This guide is a starter configuration for postgres. It makes several assumptions about a web service and development team. This may work for you. This guide assumes:

  • A running postgres database and you have superuser or superuser-like (e.g., rds_superuser)(see update for RDS) access
  • You're developing a web service with a team and both will (hopefully) grow rapidly (think: startups)
  • Schema changes are executed as an admin process -- you use rake db:migrate, manage.py migrate, sequelize db:migrate, or similar to create tables prior to app deployment
  • One application postgres database (i.e., when you run \l to show all databases on the server)
  • One schema named after the database

Last but not least, this configuration is designed to evolve as your web service and team grow. If the configuration doesn't work, change it!

The End Result

  • One user (i.e., a postgres role that can log in) owns all objects (database, schema, tables, indexes, etc.). This user is called the owner.
  • A role readwrite_users that enables read and write access to all objects created by the owner.
  • A role readonly_users that enables read-only access to all objects created by the owner.
  • An app user that belongs to readwrite_role that has connection settings to guard against scaling problems (statement_timeout, lock_timeout, idle_in_transaction_session_timeout, connection_limit, and search_path)

The Upsides

  • Enables good separation for maintenance operations (schema changes, data backfills, monitoring) from application operations (CRUD, data management, etc.)
  • Enables server-side defaults for user settings like statement_timeout and lock_timeout -- the application can still override these if needed
  • Sets up roles and allows you to never deal with postgres GRANTS, REVOKES, and the unfortunately confusing ALTER DEFAULT PRIVILEGES ever again (as long as you stay within the use-cases of this configuration of course)
  • Groups users by their access privileges of read-and-write or read-only
  • Prevents TRUNCATE of an entire table from the app user

The Downsides

This configuration doesn't come without its downsides. The biggest downside I experience is related to local development. Local development requires knowing two sets of credentials -- one credential is used for schema changes (migrations), and one is used by the app to read and write data. For the developer, this knowledge can be codified to reduce confusion, but it's still knowledge a developer should know with the configuration presented in this guide.

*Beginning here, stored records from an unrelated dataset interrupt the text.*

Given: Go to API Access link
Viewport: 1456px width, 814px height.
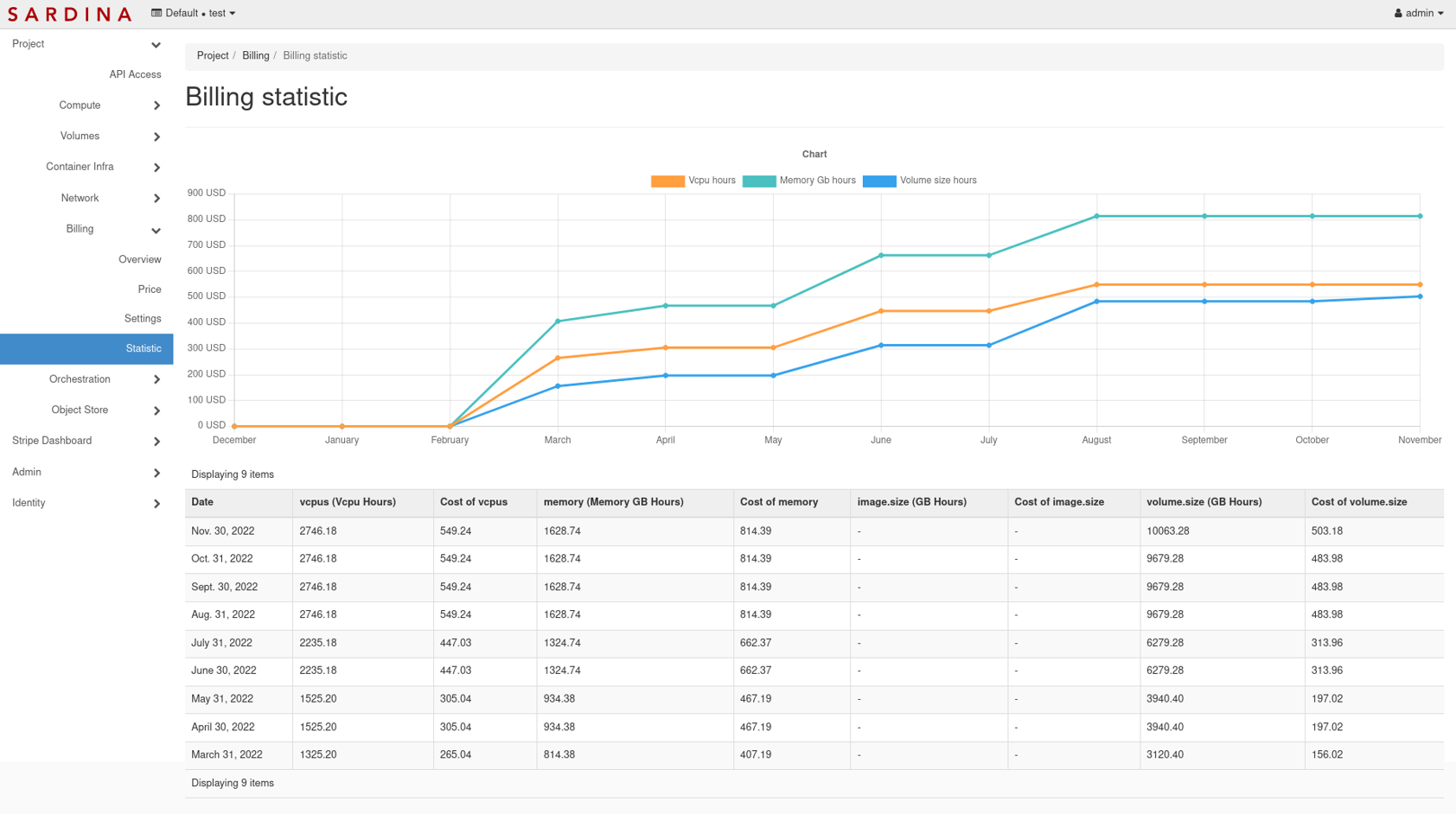Looking at the screenshot, I should click(135, 74).
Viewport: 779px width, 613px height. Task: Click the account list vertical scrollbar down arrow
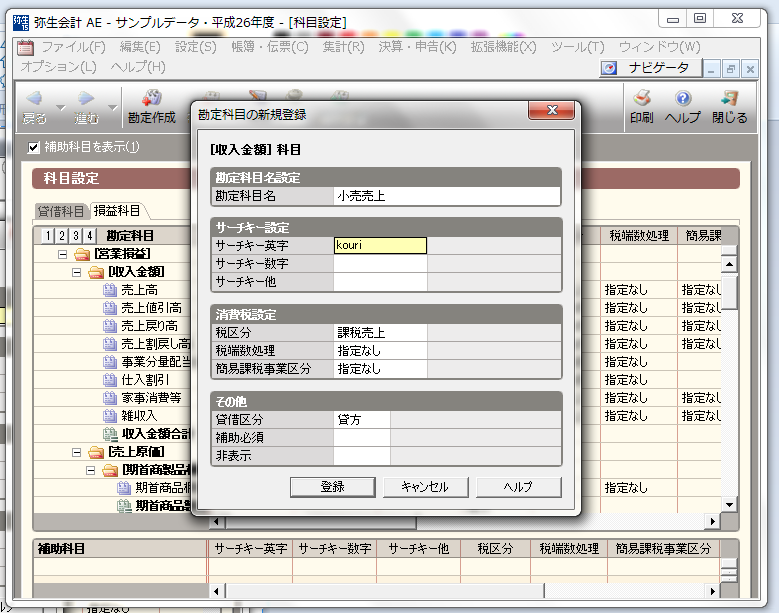[x=729, y=505]
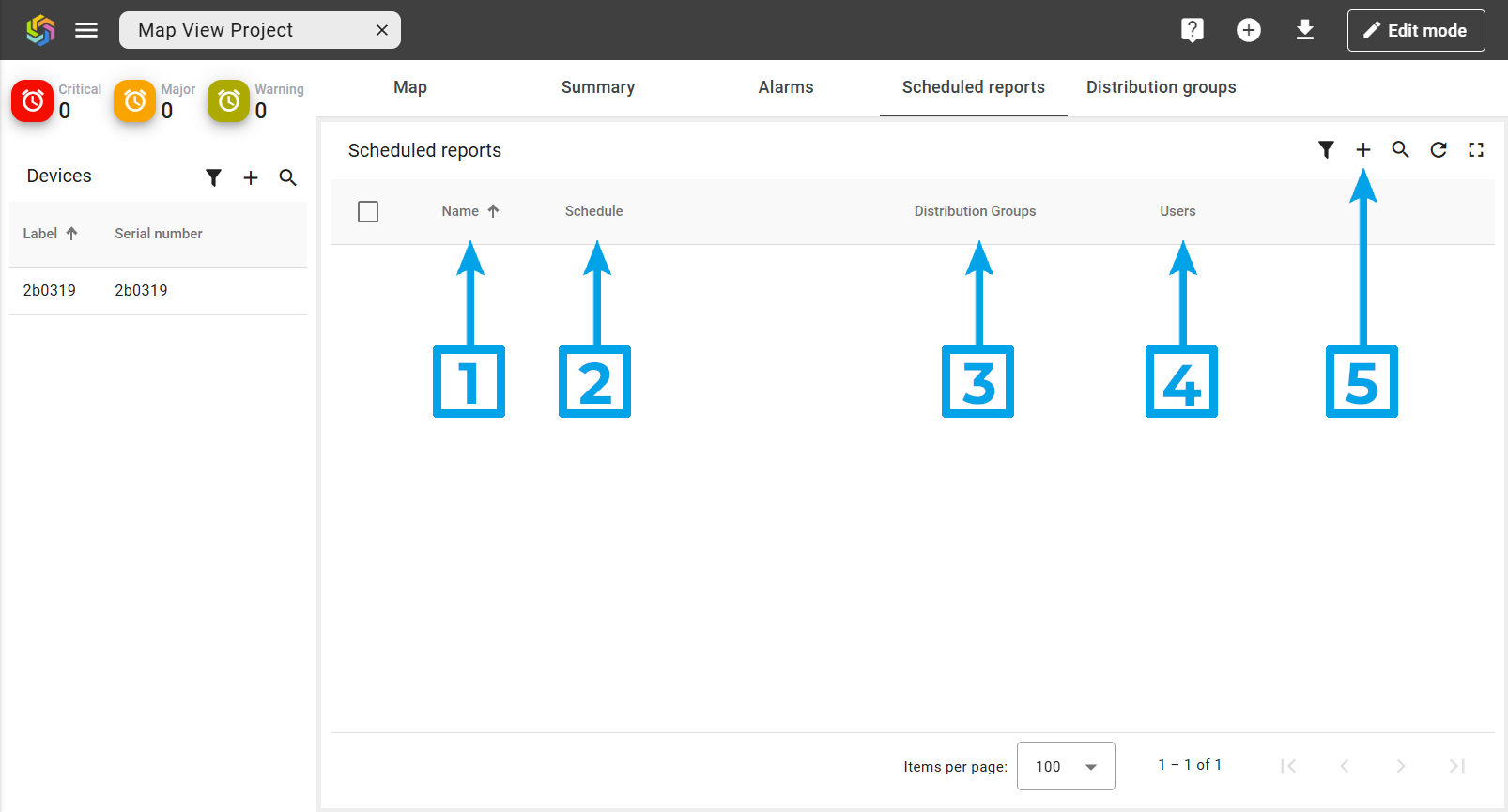
Task: Open the items per page dropdown
Action: click(1066, 766)
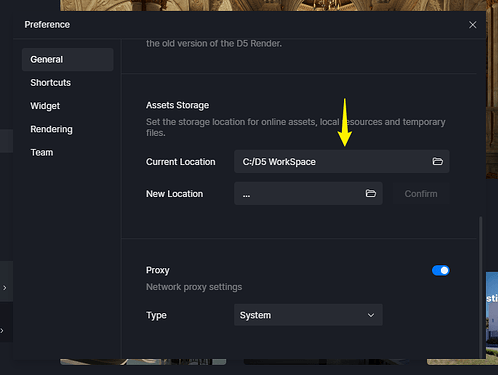The width and height of the screenshot is (498, 375).
Task: Click the New Location path field
Action: [308, 193]
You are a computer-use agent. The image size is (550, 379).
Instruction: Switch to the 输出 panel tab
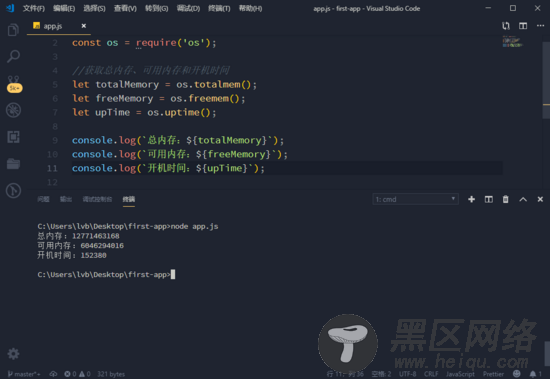tap(66, 199)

Another downside with this configuration is the inability to prevent DELETE * FROM table. The configuration does prevent TRUNCATE statements for application developers, but preventing DELETE * FROM table is not easily accomplished without bigger trade-offs.

Finally, setting guard rails like statement_timeout at the database layer does not prevent abuse from the application code. Postgres does not prevent SET statements. Also, it's important that the application has the ability to override settings when needed. As mentioned, the default settings are guard rails and not jail bars.

Walkthrough: Configuring Postgres

Let's walk through the steps required to create the configuration described. Connect to your database with a superuser. All statements executed within this guide require the superuser. That is all you will need.

Create the owner User

The owner user owns all objects for your application's database. Every schema, table, index, and <insert favorite postgres object> is owned by this user. owner is the only user used for schema changes.

CREATE ROLE owner 
	LOGIN 
	ENCRYPTED PASSWORD 'secret' 
	CONNECTION LIMIT 3;
ALTER ROLE owner SET statement_timeout = 20000;
ALTER ROLE owner SET lock_timeout = 3000;

-- v9.6+
ALTER ROLE owner SET idle_in_transaction_session_timeout = 3000; 

  • Change the password to something secure. :)
  • CONNECTION LIMIT 3: This allows owner to connect if when we have accidental long-running queries. Which leads us to ...
  • statement_timeout: 20 seconds is long, but it provides an upper limit for long-running queries. You will likely set this value higher in migrations to accommodate for schema changes that rewrite tables and for a larger data set. But you can enjoy that error message when your data is large enough that postgres cancels your schema change.
  • lock_timeout: 3 seconds is what I've found to be long enough but not too long where an outage will occur due to connection exhaustion.
  • idle_in_transaction_session_timeout: 3 seconds, similar to lock_timeout is what I've found useful for my applications. Change the value to suit your needs. This setting is only available in postgres 9.6+.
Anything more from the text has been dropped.